▶ _Data for analysis_:
_____

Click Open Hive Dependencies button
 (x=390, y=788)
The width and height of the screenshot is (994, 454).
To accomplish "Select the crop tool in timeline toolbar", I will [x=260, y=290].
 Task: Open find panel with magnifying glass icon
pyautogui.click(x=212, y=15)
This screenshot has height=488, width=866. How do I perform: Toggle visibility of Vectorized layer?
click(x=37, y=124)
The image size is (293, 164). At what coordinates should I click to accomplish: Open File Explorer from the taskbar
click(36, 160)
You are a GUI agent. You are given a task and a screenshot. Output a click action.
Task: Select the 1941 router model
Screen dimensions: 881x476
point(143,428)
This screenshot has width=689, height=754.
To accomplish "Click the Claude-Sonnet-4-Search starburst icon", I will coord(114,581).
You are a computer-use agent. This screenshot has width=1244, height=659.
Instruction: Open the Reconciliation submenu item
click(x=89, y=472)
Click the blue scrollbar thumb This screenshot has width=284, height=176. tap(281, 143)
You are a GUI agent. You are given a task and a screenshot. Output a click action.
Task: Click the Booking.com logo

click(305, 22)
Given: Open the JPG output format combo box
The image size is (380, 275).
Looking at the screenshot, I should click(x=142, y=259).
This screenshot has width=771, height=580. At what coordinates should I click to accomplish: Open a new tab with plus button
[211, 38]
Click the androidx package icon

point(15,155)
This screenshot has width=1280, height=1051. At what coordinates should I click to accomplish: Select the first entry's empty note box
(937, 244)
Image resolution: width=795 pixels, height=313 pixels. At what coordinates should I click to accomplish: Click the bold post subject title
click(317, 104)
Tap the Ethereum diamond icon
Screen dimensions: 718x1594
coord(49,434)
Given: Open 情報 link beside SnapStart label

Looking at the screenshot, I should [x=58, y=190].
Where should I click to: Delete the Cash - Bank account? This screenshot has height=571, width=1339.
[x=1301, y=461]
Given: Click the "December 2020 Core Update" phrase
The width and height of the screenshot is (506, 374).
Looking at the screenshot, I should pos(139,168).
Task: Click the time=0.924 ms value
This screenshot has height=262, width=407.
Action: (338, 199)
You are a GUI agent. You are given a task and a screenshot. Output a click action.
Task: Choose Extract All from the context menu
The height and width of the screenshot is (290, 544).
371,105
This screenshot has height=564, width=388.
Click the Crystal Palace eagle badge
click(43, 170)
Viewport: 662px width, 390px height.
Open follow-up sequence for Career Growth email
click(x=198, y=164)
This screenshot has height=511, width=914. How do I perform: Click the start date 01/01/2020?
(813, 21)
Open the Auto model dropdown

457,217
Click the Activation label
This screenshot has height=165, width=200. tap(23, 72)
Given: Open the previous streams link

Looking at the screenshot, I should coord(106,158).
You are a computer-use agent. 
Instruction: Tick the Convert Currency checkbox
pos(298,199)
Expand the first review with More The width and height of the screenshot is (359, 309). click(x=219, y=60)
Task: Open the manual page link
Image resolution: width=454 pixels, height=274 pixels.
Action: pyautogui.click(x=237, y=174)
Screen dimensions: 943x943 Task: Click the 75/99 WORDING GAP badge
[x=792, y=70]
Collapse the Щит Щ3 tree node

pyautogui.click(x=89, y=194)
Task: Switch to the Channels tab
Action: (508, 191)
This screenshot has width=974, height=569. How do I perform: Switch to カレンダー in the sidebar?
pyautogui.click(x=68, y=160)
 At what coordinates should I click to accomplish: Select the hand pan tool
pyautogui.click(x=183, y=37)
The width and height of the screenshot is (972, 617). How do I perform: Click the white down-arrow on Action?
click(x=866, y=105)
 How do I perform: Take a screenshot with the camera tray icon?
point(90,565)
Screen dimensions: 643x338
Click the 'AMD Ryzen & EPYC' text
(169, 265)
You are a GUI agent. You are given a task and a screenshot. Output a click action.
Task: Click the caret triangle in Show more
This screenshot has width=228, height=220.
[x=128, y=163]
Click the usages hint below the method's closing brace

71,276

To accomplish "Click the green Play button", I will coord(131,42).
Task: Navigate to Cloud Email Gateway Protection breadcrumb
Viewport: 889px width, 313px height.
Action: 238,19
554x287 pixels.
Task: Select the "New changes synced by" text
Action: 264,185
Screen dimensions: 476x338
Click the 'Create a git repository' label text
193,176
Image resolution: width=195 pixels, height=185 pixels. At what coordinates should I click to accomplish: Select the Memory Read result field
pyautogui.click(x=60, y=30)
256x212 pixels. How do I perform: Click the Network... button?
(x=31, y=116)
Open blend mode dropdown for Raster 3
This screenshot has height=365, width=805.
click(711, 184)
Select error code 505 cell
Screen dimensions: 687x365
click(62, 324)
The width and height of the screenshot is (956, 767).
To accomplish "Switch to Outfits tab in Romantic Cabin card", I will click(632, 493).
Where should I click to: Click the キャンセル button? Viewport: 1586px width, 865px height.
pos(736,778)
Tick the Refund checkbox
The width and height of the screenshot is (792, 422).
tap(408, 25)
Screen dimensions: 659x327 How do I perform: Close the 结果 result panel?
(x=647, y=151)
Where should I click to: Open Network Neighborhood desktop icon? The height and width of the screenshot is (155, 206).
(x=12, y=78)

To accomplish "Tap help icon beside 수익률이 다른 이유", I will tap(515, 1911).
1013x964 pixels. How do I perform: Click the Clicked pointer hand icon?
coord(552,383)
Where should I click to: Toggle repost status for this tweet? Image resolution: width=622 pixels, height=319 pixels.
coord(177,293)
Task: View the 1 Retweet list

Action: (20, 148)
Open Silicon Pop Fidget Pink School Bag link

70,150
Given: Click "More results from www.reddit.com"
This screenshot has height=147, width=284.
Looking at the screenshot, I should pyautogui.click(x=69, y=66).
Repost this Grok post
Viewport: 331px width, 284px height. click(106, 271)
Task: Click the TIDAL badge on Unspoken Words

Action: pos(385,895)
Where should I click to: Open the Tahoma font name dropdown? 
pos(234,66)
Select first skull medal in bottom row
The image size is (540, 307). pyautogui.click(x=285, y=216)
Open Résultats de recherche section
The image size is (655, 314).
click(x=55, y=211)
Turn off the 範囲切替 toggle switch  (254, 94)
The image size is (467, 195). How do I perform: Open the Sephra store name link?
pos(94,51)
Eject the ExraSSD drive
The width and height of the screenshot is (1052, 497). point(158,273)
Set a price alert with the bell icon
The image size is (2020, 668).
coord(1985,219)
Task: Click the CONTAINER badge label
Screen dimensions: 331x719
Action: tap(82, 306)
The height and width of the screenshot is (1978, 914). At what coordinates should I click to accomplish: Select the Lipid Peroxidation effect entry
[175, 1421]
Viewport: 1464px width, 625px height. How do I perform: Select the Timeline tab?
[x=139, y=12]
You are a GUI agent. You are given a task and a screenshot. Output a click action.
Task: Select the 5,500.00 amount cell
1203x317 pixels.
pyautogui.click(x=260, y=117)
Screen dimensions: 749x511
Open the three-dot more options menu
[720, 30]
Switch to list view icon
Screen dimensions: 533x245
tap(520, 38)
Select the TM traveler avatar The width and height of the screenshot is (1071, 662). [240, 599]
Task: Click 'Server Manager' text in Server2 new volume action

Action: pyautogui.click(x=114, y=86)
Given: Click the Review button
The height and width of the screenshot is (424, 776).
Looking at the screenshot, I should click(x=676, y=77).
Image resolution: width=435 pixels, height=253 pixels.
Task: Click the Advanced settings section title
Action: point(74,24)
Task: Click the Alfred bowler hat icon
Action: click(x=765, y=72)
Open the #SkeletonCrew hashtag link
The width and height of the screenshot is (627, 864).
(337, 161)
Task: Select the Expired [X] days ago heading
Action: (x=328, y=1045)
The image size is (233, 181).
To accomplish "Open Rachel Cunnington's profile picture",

_____

▶ _Work order_: Starting with the line that holds "This screenshot has height=147, width=284." and ending with the line that holds "Open Résultats de recherche section", retype every line in the data above exactly, and nothing else.

▶ _Written answer_:
This screenshot has height=147, width=284.
Looking at the screenshot, I should pyautogui.click(x=69, y=66).
Repost this Grok post
Viewport: 331px width, 284px height. click(106, 271)
Task: Click the TIDAL badge on Unspoken Words

Action: pos(385,895)
Where should I click to: Open the Tahoma font name dropdown? 
pos(234,66)
Select first skull medal in bottom row
The image size is (540, 307). pyautogui.click(x=285, y=216)
Open Résultats de recherche section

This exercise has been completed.